O Estado paga uma boa soma ao proprietário de animais mortos por predadores. Em princípio confia no número que lhe é apresentado, pois existem estatísticas de muitos decénios que permitem estabelecer "médias" aceitáveis.

De qualquer modo, recomenda-se não fazer como todos os turistas o fazem: Perguntar ao criador lapão quantos animais tem na sua manada!

Responde-lhe de imediato se ele lhe perguntou quanto à sua conta bancária?

(Para mais... e importante... paga-se imposto por cada uma das renas da manada! Felizmente que as mesmas andam á solta pelas florestas e muitas das vezes torna-se muito difícil contá-las!)

Segundo a lei actual, só cidadãos lapöes, reconhecidos oficialmente como tal, ou cooperativas de aldeias exclusivas de lapões, estão autorizados a criar e explorar renas em grandes manadas, ou consequentes explorações industriais do produto em grande escala.
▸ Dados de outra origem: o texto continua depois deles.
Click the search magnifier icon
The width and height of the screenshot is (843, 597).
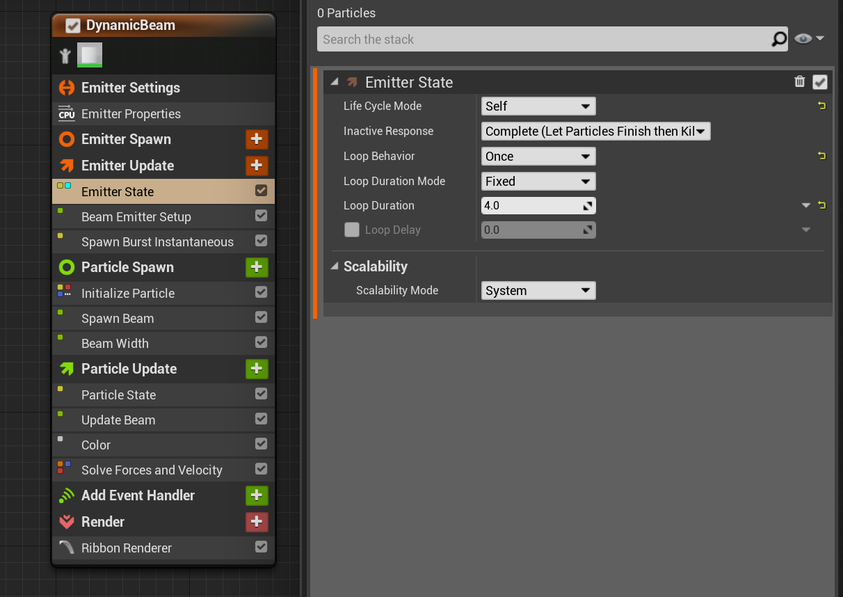point(778,39)
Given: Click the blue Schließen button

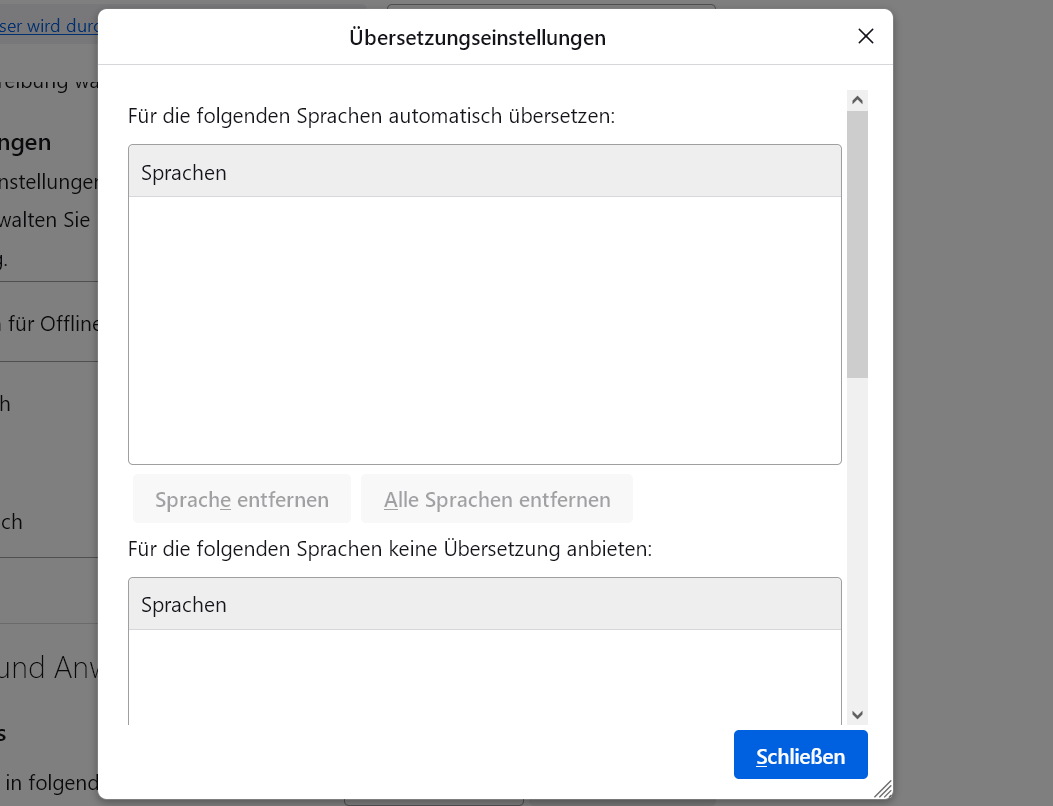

Isto para manter localmente todo um modo de cultura e vida, que já há muito teria sido "comprado" pelas grandes indústrias suecas.

Uma dúzia, ou uma vintena de renas para fins pessoais, tanto para trenó como para agradável companhia ou (não menos!) consumo é no entanto permitida aos suecos não lapões... como eu…

Um abraço do José Belo

2 comentários:

Anónimo disse...

Interessante a descrição que nos enviou o José Belo, sobre as renas. Permitiu-me ter mais conhecimento sobre as mesmas, por esta via.
Um abraço.

Mª Arminda

Hélder Valério disse...

Secundo o que escreve a Maria Arminda.

Foi um descrição com muita informação e com vários aspectos interessantes e outros curiosos.

Parece que a Natureza apetrechou esses animais de maneira extraordinária de modo a viverem bem adaptados ao seu habitat.

Quanto à questão do "pó de corno de rena" e os seus efeitos afrodisíacos, parece estar na linha das mesmas acções com os cornos dos rinocerontes e dos elefantes, embora aqui também funcione o 'efeito marfim'.